Diante desse cenário de extrema preocupação, é fundamental que o Brasil possa voltar a valorizar sua Indústria Naval, pois se trata de um setor vital não só para nossa economia como também para nossa soberania.
Referências
- LINS, Nadja Vanessa Miranda et al. Construção Naval no Amazonas: proposições para o mercado. In: COPINAVAL, CONGRESO PANAMERICANO DE INGENIERIA NAVAL. 2009.
- https://www.abtc.org.br/index.php/noticias/noticias-do-setor/item/5788-falta-de-investimentos-impede-o-avanco-da-industria-naval-do-am
Olá,
Bom dia/Boa tarde/Boa noite.
A respeito desta matéria, o pior é ver a maioria dos meus colegas Engenheiros Navais e Mecânicos, que trabalham no setor portuário comemorando essa lei, apoiando essa lei, repetindo aqueles velhos chavões neoliberais: “Isso ajudará na competitividade dos produtos e das exportações do Brasil”. “Vai baratear o frete e o país aumentará seu PIB”, blá, blá blá…
Quando tento argumentar com lógica e razão, falando de emprego (empregos bem remunerados para eles mesmos, nas áreas de projeto, construção, manutenção, etc.), fluxo circular de renda na economia (por que um setor de transformação industrial é importante para gerar riqueza dentro do país fazendo o dinheiro circular em mais mãos), questiono o por que outras nações não fazem isso (EUA, por exemplo!, Ps.: a maior parte destes colegas adora Orlando, Miami e Nova York,”sic”!), dentre diversas outros argumentos, etc.., sou visto como um ser estranho, que quer ver o “atraso”. Eu sempre gosto de retrucar perguntando para eles quais nações do mundo desenvolveram-se exportando somente minério de ferro, soja, sacas de café in natura, etc…, mas não tem jeito, eles não querem perder tempo ouvindo, discutindo, pesquisando dados, etc.

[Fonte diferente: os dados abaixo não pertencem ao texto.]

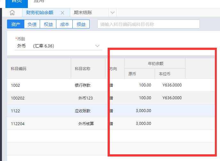Focus the 科目编码 or 科目名称 search field
Viewport: 220px width, 161px height.
tap(148, 24)
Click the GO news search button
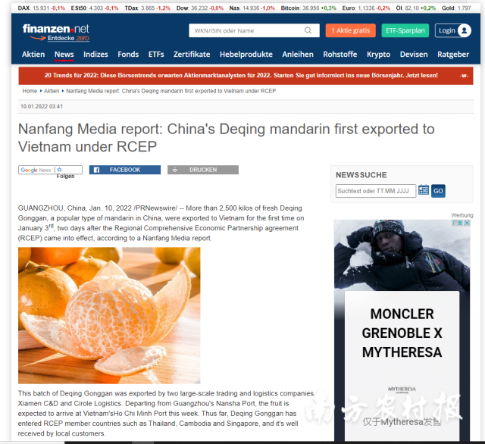 tap(438, 191)
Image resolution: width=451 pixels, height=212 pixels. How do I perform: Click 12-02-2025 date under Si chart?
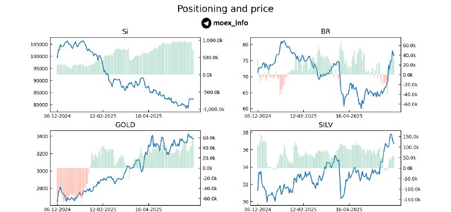point(103,116)
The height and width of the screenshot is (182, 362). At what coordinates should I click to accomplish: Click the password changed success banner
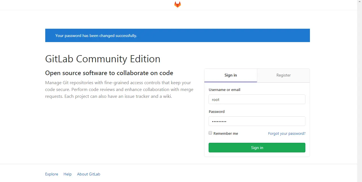pos(177,35)
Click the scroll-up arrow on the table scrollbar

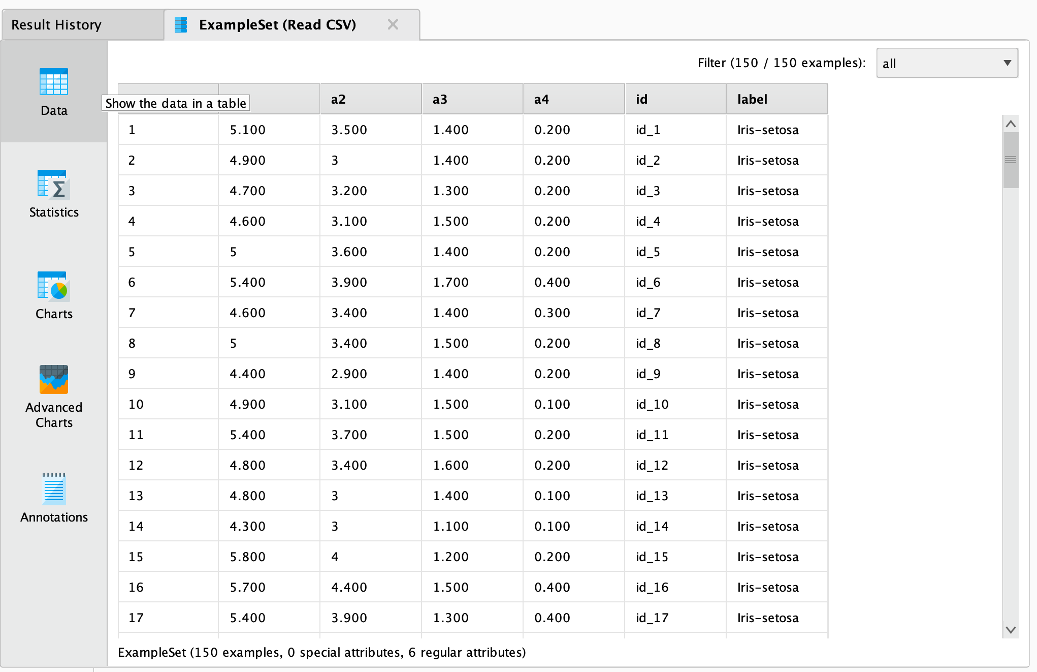1011,123
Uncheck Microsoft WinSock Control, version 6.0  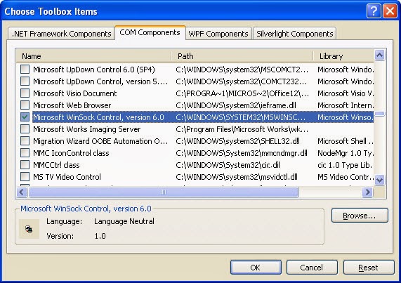pyautogui.click(x=25, y=117)
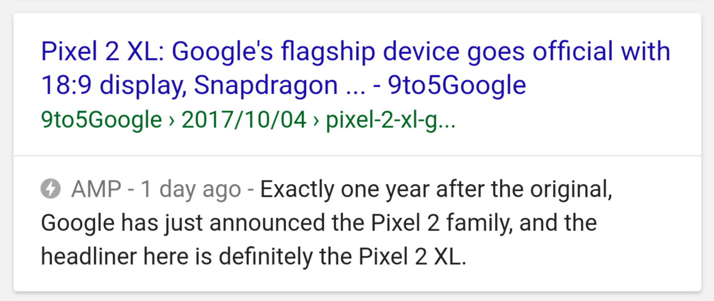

Estão, na minha percepção, no modo de sobrevivência a qualquer custo, gerado por um ambiente de trabalho cada vez mais brutal, que exige que eles não pensem além dos muros da empresa, é tudo para e pela empresa, e a sociedade?, dane-se a sociedade!
Aqueles engenheiros, tecnólogos, técnicos mecânicos, soldadores, que poderiam estar trabalhando, e, com seu salário, ajudando a economia local se desenvolver (vide o caso dos estaleiros fechados no RS, e no Nordeste) gerando diversos empregos indiretos (padarias, papelarias, lojas de roupas, construção civil, materiais de construção, etc.), não são problemas deles. Infelizmente, o futuro para alguns deles e para seus filhos e netos será um carro de Uber. Triste.
Continuem com o bom trabalho em defesa do trabalho, do emprego, da família, e da nação brasileira e soberana.
Um abraço.
Ps.: Orgulho de ter aprendido a ser brasileiro e amar o Brasil através daquele velho gaúcho que veio de longe!